[EXCERPT]
Accountability in Action: Tracking Progress on the Justice, Equity, Diversity, & Inclusion (JEDI) Standards
December 11, 2025
Practical metrics for measuring progress on JEDI1 (data & feedback) and JEDI2 (actions & accountability)
Equity might begin with conviction, but it’s sustained through accountability. B Lab’s Justice, Equity, Diversity, & Inclusion (JEDI) Impact Topic challenges B Corps to translate values into durable systems that confront inequity, expand opportunity, and make every person’s experience of work more just and more human. In our JEDI Standards, Simplified article, we outlined what those commitments entail. This piece moves from framework to follow-through, outlining how companies can measure what matters and sustain momentum.
The JEDI Impact Topic asks companies first to measure, then to act. JEDI1 metrics help validate your listening and learning: they show how well you collect and analyze data, disaggregate results, and elevate worker voices. JEDI2 metrics, on the other hand, validate your action and improvement, capturing how effectively you turn insight into action across three key areas:
- Foundation (JEDI2.a–e)
- Within the Workplace (JEDI2.f–l)
- Beyond the Workplace (JEDI2.m–s)
Each set of metrics serves a distinct purpose. Together, they create a feedback loop that connects data to action and accountability to impact. For every metric, slice results by social identity where appropriate (and keep participation voluntary and anonymized).

[INFORMATION SHOWN]
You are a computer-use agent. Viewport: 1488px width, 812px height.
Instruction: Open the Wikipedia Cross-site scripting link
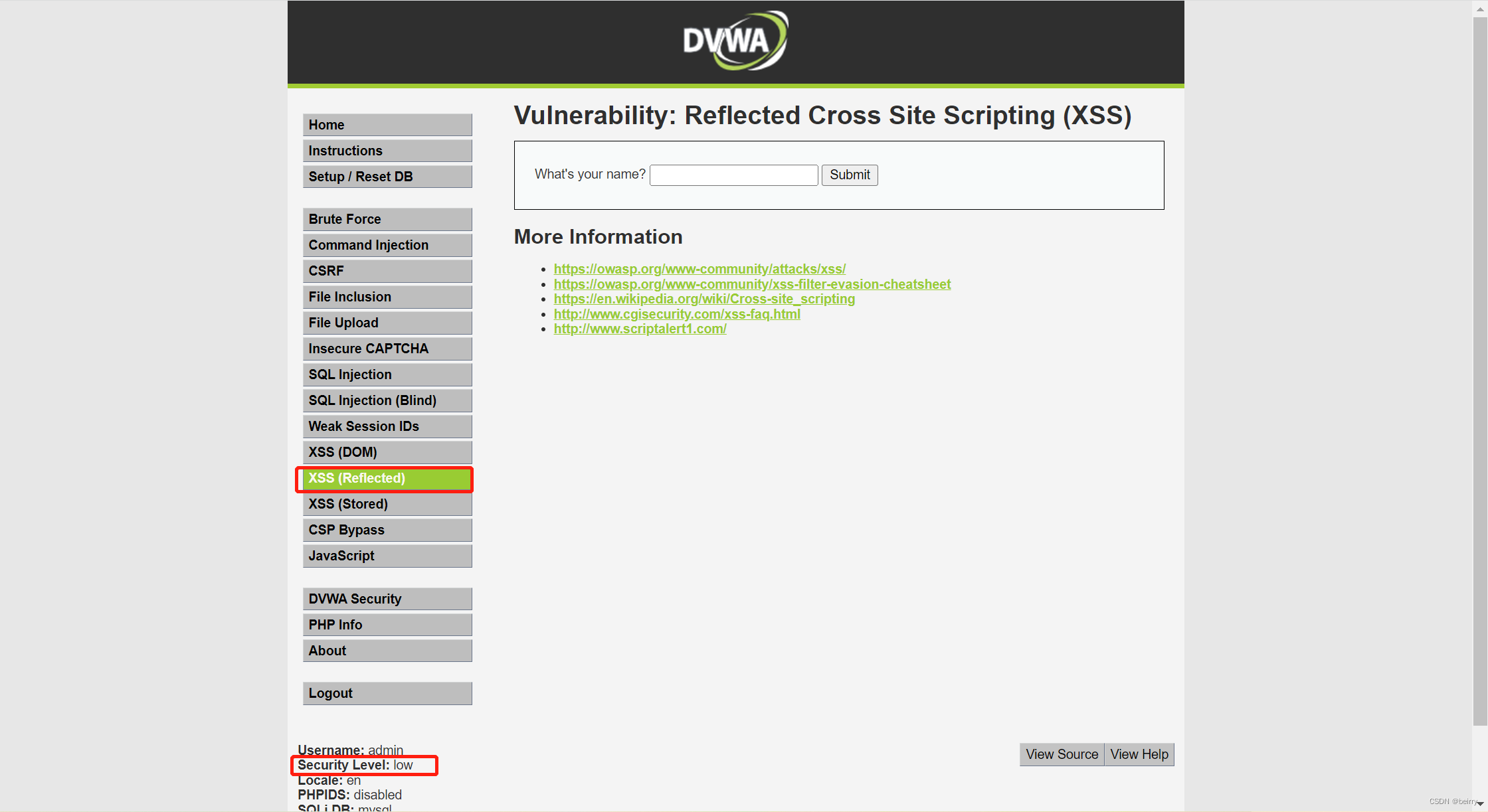pos(703,299)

[TASKS FOR THIS EXERCISE]
- a) In the JEDI article, which range of JEDI2 metrics covers the area called "Within the Workplace"?
- b) Set down the part of the JEDI article between "- Beyond the" and "voluntary and anonymized).", inclusive, copying it word for word.

[SOLUTIONS IN ORDER]
- a) JEDI2.f–l

- b)
- Beyond the Workplace (JEDI2.m–s)
Each set of metrics serves a distinct purpose. Together, they create a feedback loop that connects data to action and accountability to impact. For every metric, slice results by social identity where appropriate (and keep participation voluntary and anonymized).